DKIM is extremely helpful for this scenario
because the negative reputation that you have assigned to my identity
(errr... domain) can now be reliably and accurately applied.
You could not do that so safely in the past.
The threat analysis characterizes the bad acts as the spoofing of email
addresses.
I absolutely agree that DKIM is helpful in allowing you to reliably
apply a reputation that you maintain. This is discussed in the second
paragraph of section 1 of the threat analysis. I am simply saying that
DKIM doesn't say anything about how the reputation is maintained and
applied.
Different issue.
Yes I certainly agree with you statement about reputation.

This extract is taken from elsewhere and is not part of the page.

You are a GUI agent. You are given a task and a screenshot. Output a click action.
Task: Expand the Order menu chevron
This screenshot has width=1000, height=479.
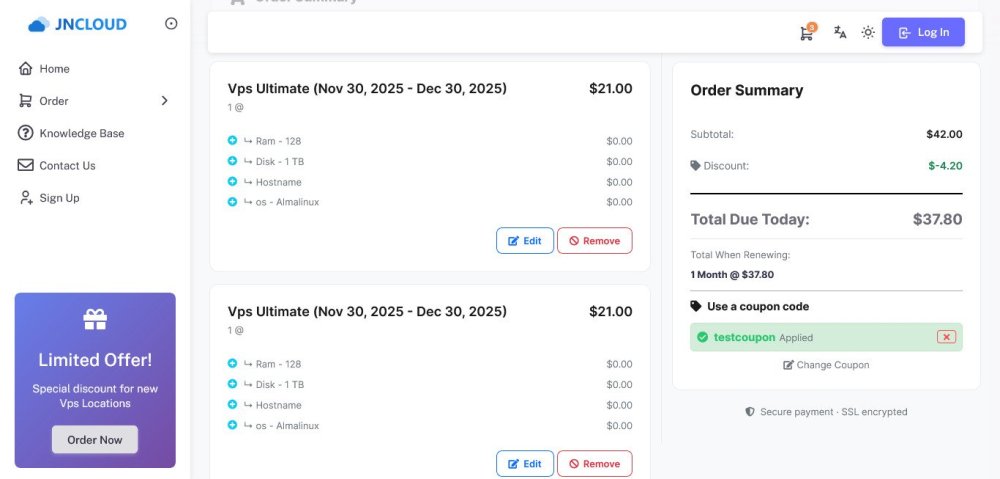165,101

In fact, I think DKIM documents should simply and directly say
something like: DKIM validates the use of an identity. A validated
identity has a number of uses, including as the referential basis for
developing a reputation information service. However identity
validation is merely input to the creation of such a service, rather
than having any reputation-related semantics of its own.
Well, maybe that wasn't as simple as it could be...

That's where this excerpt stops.